Southern Baptist Women: An Interview with Betsy Flowers (Part II)
Kate Bowler
Today's interview is the second of a multi-part interview with Elizabeth Flowers about her wonderful new book Into the Pulpit: Southern Baptist Women since World War II.
Kate: Historians always love when real life issues are actually attempts to re-write the past. How have both the conservatives and the moderates narrated the history of Southern Baptist women in leadership to their benefit?
Betsy: This
is a great question, and one that I treat at some length in the book,
particularly around conflicting conservative, moderate, and we might add
progressive interpretations of the history of the Woman’s Missionary Union as: a
woman’s auxiliary that was submissive to and served the SBC’s male leadership; or
the organization that ran the denomination alongside and with its male
counterparts until mid-century; or as a group of maverick women who functioned
as a thorn-in-the-side to Southern patriarchy and eventual right-wing conservative
ideals. I even wrote a separate article here about the contested history and
biography of famed Southern Baptist missionary to China, Lottie Moon, which
involved her billion-dollar named offering. I could say a lot about divergent understandings
of Baptist and evangelicals too, which range from that of a rag-tag bunch of
radicals who early-on promoted women’s preaching; a populist movement in the
mold of William Jennings Bryant and plainfolk religion; or those who supported
and propped up the Southern hierarchy and establishment as it involved race and
gender. I discovered accusations on both (all) sides as to the other’s being
“un-baptist,” “historically selective,” or practicing (I love this one)

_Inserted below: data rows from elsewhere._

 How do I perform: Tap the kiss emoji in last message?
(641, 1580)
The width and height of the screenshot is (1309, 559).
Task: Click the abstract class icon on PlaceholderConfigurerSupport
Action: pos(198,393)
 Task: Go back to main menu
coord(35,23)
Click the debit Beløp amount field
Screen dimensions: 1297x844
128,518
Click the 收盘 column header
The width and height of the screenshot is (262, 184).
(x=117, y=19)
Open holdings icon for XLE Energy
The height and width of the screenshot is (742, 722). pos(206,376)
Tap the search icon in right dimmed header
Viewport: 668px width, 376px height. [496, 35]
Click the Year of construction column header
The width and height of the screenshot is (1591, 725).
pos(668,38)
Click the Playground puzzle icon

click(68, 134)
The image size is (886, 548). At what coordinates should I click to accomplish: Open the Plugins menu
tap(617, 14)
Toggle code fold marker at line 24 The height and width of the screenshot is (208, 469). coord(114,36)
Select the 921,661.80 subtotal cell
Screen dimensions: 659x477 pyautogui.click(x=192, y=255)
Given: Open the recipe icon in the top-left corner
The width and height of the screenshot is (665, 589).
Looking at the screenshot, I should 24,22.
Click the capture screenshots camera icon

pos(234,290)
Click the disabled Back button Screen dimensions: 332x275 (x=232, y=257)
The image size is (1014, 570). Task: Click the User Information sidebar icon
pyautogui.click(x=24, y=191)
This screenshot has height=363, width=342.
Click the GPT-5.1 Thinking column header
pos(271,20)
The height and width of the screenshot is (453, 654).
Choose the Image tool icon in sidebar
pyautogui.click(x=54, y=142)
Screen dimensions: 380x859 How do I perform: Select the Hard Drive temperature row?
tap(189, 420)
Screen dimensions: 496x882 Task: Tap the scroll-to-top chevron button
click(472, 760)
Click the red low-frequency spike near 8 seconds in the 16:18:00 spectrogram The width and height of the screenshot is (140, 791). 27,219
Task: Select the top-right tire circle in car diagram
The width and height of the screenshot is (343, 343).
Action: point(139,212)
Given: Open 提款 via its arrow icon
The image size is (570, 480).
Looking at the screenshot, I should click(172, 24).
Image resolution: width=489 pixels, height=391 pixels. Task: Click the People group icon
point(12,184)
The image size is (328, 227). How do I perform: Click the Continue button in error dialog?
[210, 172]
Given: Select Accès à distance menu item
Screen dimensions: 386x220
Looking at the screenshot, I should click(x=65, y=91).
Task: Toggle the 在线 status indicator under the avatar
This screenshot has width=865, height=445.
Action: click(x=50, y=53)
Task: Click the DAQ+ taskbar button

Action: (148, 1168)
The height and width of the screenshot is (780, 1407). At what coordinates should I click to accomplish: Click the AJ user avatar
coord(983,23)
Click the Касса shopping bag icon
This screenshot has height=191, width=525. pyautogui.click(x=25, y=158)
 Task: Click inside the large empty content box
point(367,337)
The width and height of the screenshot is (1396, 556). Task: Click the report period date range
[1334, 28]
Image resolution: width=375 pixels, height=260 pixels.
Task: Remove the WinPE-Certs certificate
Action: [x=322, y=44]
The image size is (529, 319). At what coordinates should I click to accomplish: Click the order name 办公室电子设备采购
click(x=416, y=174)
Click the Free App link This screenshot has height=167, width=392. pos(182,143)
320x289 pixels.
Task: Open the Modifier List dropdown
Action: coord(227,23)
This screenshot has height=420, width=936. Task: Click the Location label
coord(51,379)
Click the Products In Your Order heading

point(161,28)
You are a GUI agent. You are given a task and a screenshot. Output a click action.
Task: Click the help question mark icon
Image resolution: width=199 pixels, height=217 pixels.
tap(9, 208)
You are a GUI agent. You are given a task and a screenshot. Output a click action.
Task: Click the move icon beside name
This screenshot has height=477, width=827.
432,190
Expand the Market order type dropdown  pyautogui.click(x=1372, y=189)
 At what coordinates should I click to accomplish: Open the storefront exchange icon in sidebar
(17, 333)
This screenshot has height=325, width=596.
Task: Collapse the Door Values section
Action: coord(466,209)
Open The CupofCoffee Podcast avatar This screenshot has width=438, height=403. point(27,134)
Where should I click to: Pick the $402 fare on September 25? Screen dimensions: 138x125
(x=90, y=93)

“historical hanky-panky” when it came to women in ministry.
I
am not sure if this pertains as much to your question but the historical narrative
having gained most acceptance, and which continues to irk more progressive
women, is actually the one moderates so often spin: that of their longtime support
for women in leadership, particularly ordained ministry. When looking at the
facts and figures, even conservatives have questioned this narrative. And much
to my surprise, interviews with women who sought ordination, ministerial
status, and placement over the 1990s and early 2000s indicate more a story of betrayal
and defeat when it came to their relationship with moderates. According to
these women, after what appeared to be initial backing, those moderates who had
ruled the denomination, and preached compromise and caution, seemed to realize
that any outward loyalty toward women in ordained ministry and leadership would
come at too high a cost. To these women’s minds, the question of “when” rather
than “if” somewhat reversed itself, and as they saw it too, local church autonomy
became moderates’ code word to avoid supporting their ordination and ministry. If
the denomination’s fragmentation could have been their moment of great
liberation, it became instead a means to alienate them further. When looking at
biographical and historic accounts of the moderate movement’s first decade of
organization, from the mid-1980s onward, during which they fought bitterly to
maintain control of the denomination, we find list after list of exclusively
male committees, meetings, networks. Part of the problem was that Texas
moderates, who held the purse strings, were far more conservative on “the woman
question” than East-coast moderates. And that continued in the initial years of
organizing their largest para-denomination. If moderates did miss a particular
moment, they are still feeling its lingering effects—and so too are the other denominations,
networks, and groups who “absorbed” these Southern Baptist women “refugees.” Part
of the moderate leadership’s growing fear over these women was also their more
vocal support of gay rights in the church and society at large—and “rumors”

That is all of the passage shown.